The bank was considering a leasehold financing for an office development on a former industrial site in Massachusetts. A thirty-five year old ground lease, however, prohibited mortgage financing of either the fee or the leasehold. However, with rent under the ground lease exceedingly low relative to the value of the property, the borrower had a built-in disincentive to default under both the ground lease and the proposed financing. In addition, the principals of the borrower had excellent character and credit references and were well known to Regional BankCo.
But how does a bank make a multimillion dollar real estate construction loan without a mortgage on either the land or the borrower’s interest in the ground lease? Answer: Very carefully.
As an accomodation to the loan officer and in an uncommon role for an attorney, Gary M. Markoff outlined to the bank’s credit committee the risks of such a loan and how the bank could mitigate those risks.
Gary and his team developed an innovative strategy by working through the limitations imposed on the bank’s customer by the existing ground lease. Covenants and procedures were added to the loan documents to reduce the possibility that the borrower would default as the tenant under the ground lease, and to provide that if it did, the bank would have ample time to cure any default.
The borrower was required to prepay the ground rent one year in advance. The rent was low enough relative to the cash flow of the property that this covenant did not place an undue burden on the borrower. The ownership of the borrower was also pledged to the bank much as a mezzanine lender would require. In addition, the rents for the subtenants were paid into a bank-controlled lockbox.

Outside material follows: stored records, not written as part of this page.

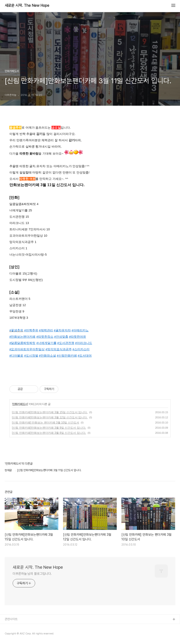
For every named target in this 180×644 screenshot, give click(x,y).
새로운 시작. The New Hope (27, 6)
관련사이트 (11, 619)
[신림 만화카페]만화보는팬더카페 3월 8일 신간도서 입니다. (49, 433)
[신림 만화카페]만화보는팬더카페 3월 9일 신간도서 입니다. (49, 428)
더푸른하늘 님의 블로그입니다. (32, 574)
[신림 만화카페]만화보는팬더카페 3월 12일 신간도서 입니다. (50, 417)
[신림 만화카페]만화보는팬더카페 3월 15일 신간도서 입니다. (50, 412)
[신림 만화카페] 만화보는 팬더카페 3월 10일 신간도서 (46, 422)
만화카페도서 (20, 404)
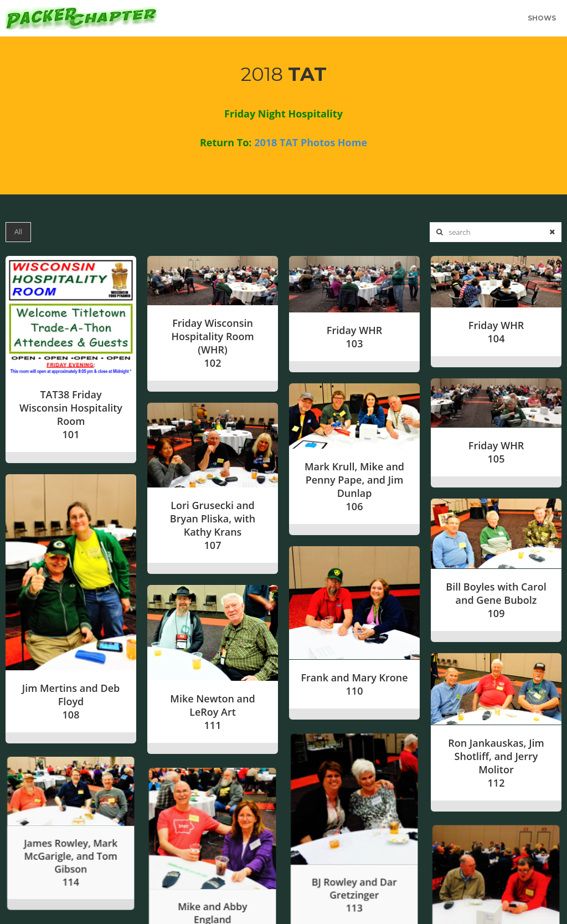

Few banks would have undertaken this loan. But with Regional BankCo’s confidence in the customer’s character and track record and Sherin and Lodgen’s recommendations to mitigate the risks of default under the ground lease, a potentially risky and un-bankable loan turned into an attractive opportunity for Regional BankCo. These efforts resulted in committee approval, and the loan continues to be one of the more profitable performing loans for the Bank today.